The joint venture moniker was, of course, only a fig leaf. A few years later in late 1980, Saab pulled itself entirely out of that business by selling its stake in Saab-Univac to partner Sperry Corporation. ## Spinoff In 1976, Saab finally had enough of the loss-making Datasaab's business prospects. With the aid of the Swedish Government, they merged Datasaab with the computer terminal division of Standard Radio & Telefon AB and then spun it off as its own company - half owned by Saab and half owned by the Swedish government. The expectation was that the new Datasaab can rationalize and find some sort of synergy with its new partners. But they were still unprofitable and in late 1979,
they lost a second major banking terminal contract to Olivetti, despite being the favored incumbent. Partly because of dissatisfaction with the existing Datasaab product. The terminals were apparently not as good as initially hoped. And updating them would have cost a lot of expensive re-engineering. But more significantly because of customer concerns that Datasaab the company wouldn't be around in five years to service the new terminals. That turned out to be a
self-fulfilling prophecy. Losing a massive $100 million deal sent Datasaab into despair.
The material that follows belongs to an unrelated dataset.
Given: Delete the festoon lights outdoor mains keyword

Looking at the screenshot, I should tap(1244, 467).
That and an embarrassing export control scandal in which Datasaab sent advanced American chips to the Soviet Union opened the company up to acquisition in 1981 by Ericsson, the telecommunications company. ## Ericsson and End Ericsson acquired Datasaab because they thought there was an opportunity to enter the "paperless office" space. By integrating Datasaab with some existing divisons to create Ericsson Information Systems, Ericsson felt it can challenge IBM, Xerox and Olivetti for the office automation market. They would expand from selling to telecoms to business firms and government agencies.
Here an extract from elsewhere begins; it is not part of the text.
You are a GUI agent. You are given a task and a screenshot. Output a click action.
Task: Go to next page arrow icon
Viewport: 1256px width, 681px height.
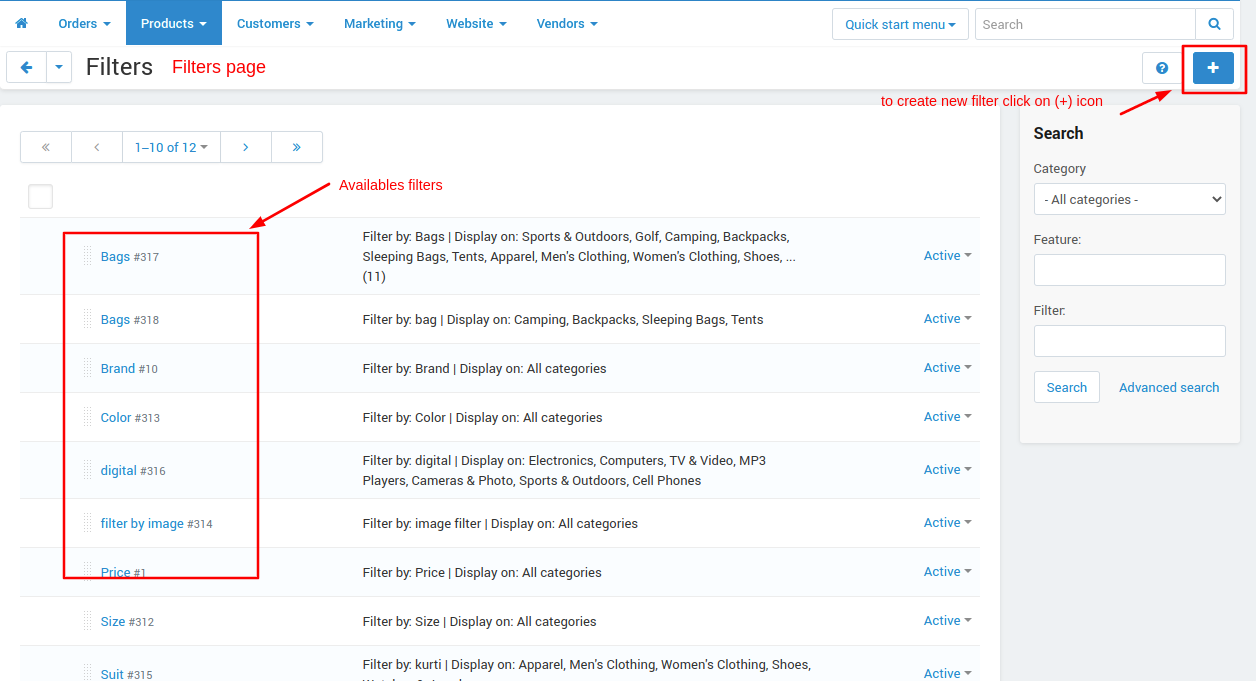click(x=246, y=147)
One lasting legacy of Datasaab under Ericsson was how it collaborated with the Japanese company Omron to build the ATMs used across all the Nordic area. And that is a nice legacy. But in the end, high R&D costs and low sales in light of the IBM PC boom caused the Information Systems division to turn massive losses. In 1985, they lost 806 million Swedish crowns or $113 million. The year after that, they cut that deficit to 284 million crowns, or $40 million.
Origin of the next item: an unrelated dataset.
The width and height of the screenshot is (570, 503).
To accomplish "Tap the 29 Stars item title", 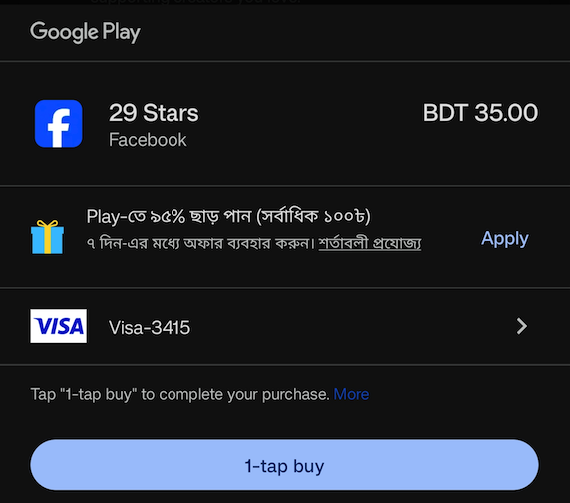I will click(154, 113).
In 1987, they sold the part of Ericsson Information Systems with Datasaab within it to Nokia, who then sold it to ICL four years later. ## Conclusion I want to thank the former members of Datasaab who clearly treasured the company's history and accomplishments. For a company I scarcely heard of before doing this video, Datasaab is one of the most thoroughly well-documented with five books in the Swedish language. Check out the Datasaab Friends website. One of the reasons why the Swedish Government and Saab built their own computers in the beginning was because it was otherwise impossible to procure the high powered compute they needed. And for that reason, Datasaab flew ahead of its peers early on.
But as it got easier to procure powerful, general-purpose computers from outside vendors particularly from Japan, customers - even the Swedish ones - were hard-pressed to go with the pricier Datasaab, even if it might be more patriotic to do so. An unfortunate end to a promising start.